Presumably, the devoutly Catholic actor wanted God to forgive him for Boogie Nights because it was about sex and the sex industry. So it's interesting to see the trailer for his latest movie Mile 22, in which he reteams with director Peter Berg. Playing an American intelligence officer escorting a valuable asset through a hostile city, Wahlberg can be seen blowing several bad guys (and what appears to be a woman) away with gay abandon, bullet holes exploding and squibs full of blood showering anyone nearby.

It's not the first action role Wahlberg has played, but it looks like the bloodiest in quite awhile, and as a director Peter Berg is only a few rungs below Michael Bay on the 'America's right to destroy people, cities and countries who don't agree with America while waving American flags' ladder. So here's an actor who seems to have a staunch moral problem depicting sex but is willing to push the boundaries of violence as far as they can possibly go for entertainment.

Remind you of a country you know?

Secondly, I recently watched/endured Skyscraper, featuring The Ubiquitous Rock in his fifth movie appearance in the last 12 months. That's a bit unfair, actually, his Die Hard / The Towering Inferno homage had all the elements and thrills in place, it just felt a bit like it came from the cast-off seconds bin in the Hollywood department store.

But Dwayne Johnson is unmistakable in it. Unmistakably Dwayne Johnson, that is. He went through a period in movies like Snitch, Pain and Gain, Walking Tall and Southland Tales where he actually played characters. These days he plays just one guy, and no matter if his name's Davis (Rampage), Will (Skyscraper), Spencer (Jumanji: Welcome to the Jungle) or Mitch (Baywatch), the bald head, mega-lumen smile, Schwarzenegger-esque quips, shoulder tattoo and bulging muscles belong to the same charismatic hulk.
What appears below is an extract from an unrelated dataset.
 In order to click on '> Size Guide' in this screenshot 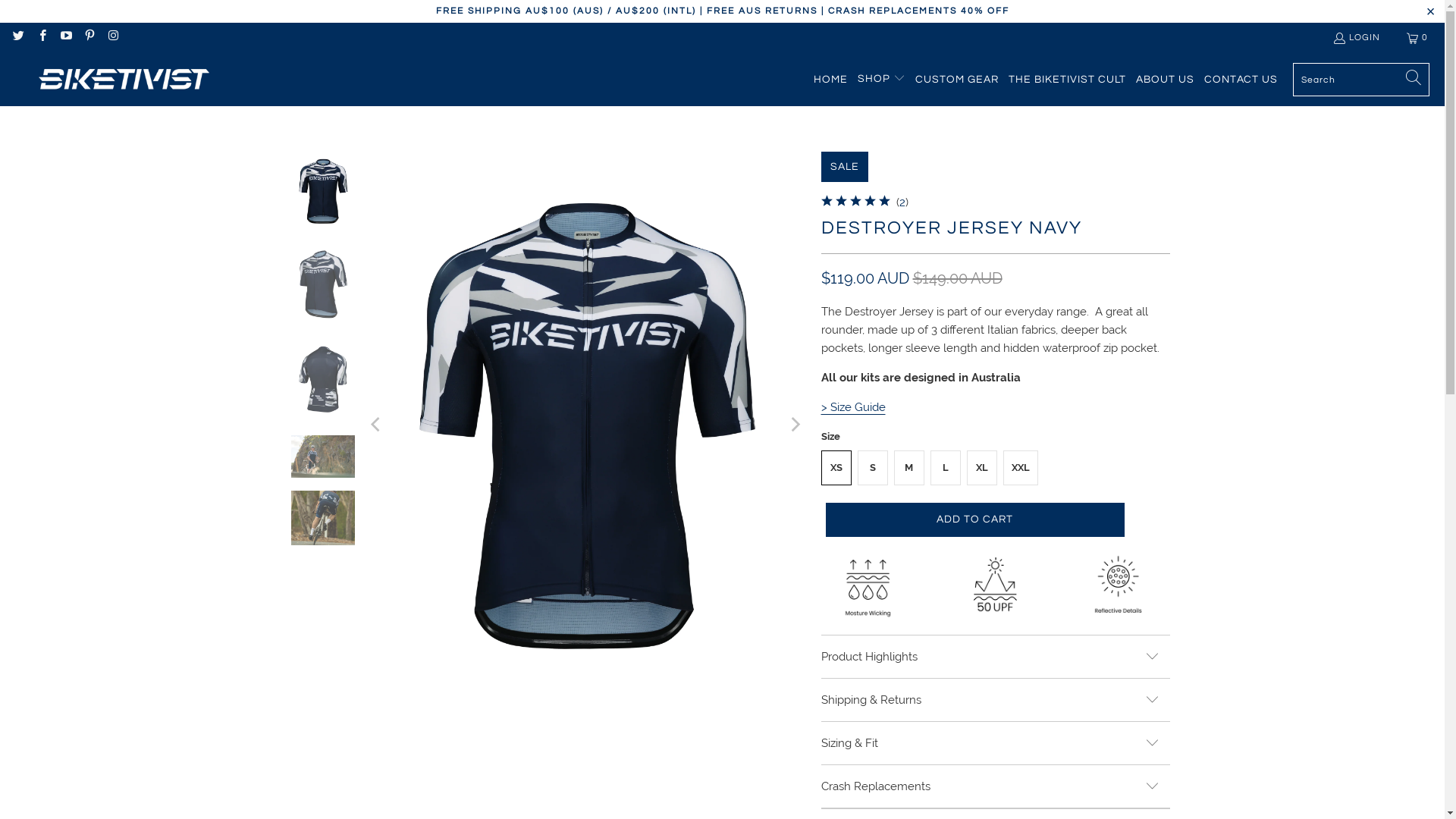, I will do `click(852, 406)`.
Who else has Johnson morphed into but the modern equivalent of Tom Cruise? Not even Tom Cruise is Tom Cruise anymore - he shepherds and stars in a single giant action movie franchise (Mission: Impossible), occasionally doing fun cameos in interesting side projects like Tropic Thunder or Rock Of Ages.

The other Tom Cruise movies he's been in for the last decade or more (from Jack Reacher to Oblivion and Edge of Tomorrow to American Made, and particularly the irascible The Mummy) have suffered despite the presence of the world's former Biggest Movie Star®, but they've all featured one common element. They star Can-Do Cruise, the generic, endlessly capable hero who can fight, shoot, fly, drive and do whatever else is called for to fight the bad guys no matter if they're Mexican drug runners or Martians in giant tripods.
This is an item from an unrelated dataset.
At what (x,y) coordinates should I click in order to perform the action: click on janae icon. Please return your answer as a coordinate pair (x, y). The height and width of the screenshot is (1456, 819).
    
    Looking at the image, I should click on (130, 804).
Today, that's The Rock. Doesn't matter if he's a zoologist, a video game character, a security consultant, a lifeguard or a trucking company owner. As long as you can see the tattoo and flashing pearly whites, you know exactly where you are. Whether he's saving Chicago from giant animals or dangling off the edge of the world's tallest building on Hong Kong, are you ever in any doubt he'll save the day? Of course not, and that's exactly the same slot into which Tom Cruise used to fit so seamlessly in the Hollywood firmament.
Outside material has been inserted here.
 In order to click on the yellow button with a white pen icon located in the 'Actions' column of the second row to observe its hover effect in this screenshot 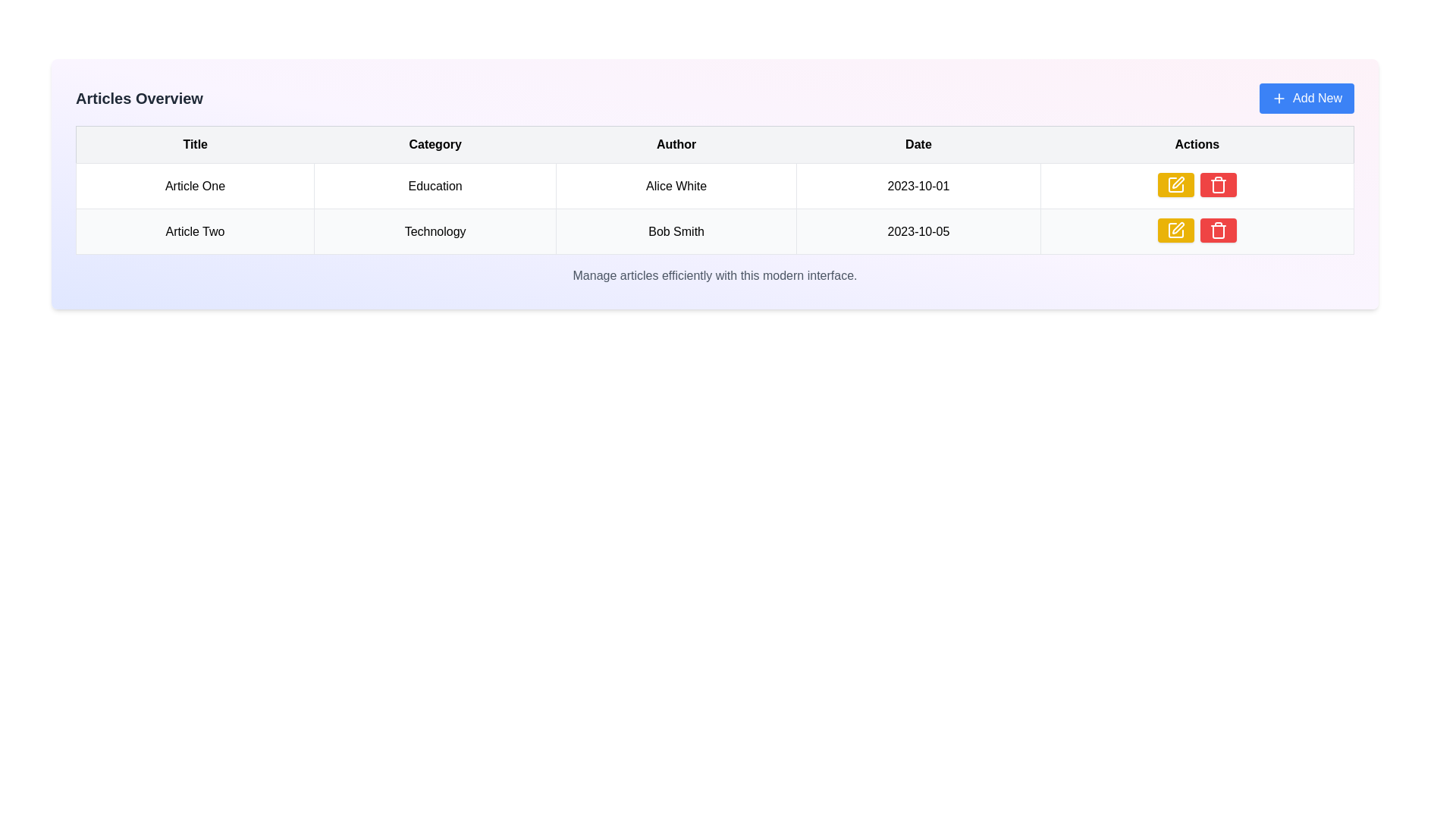, I will do `click(1175, 231)`.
Recently on screens, it's a shame the sexual harassment allegations swirled up around James Franco as soon as The Disaster Artist gathered steam. No matter what you think of Franco, a lot of other very talented people worked on a heartfelt and well-made movie that deserved more recognition. The same unfortunate fate befell Noah Baumbach's Netflix production The Meyerowitz Stories because of Dustin Hoffman being similarly accused, but it was no less enjoyable.

The biggest surprise of recent times was Grudge Match, the movie that bought Stallone and De Niro together as rival boxers and which did so badly and was so badly reviewed it disappeared with barely a whimper. No, it's not Rocky or Raging Bull, but it's got a decent amount of laughs, heart and energy.

There was also a quite nifty Australian-set (and filmed) alien invasion movie called Occupation, and it was quite cool what it achieved with a tiny fraction of the budget Hollywood throws at this kind of thing.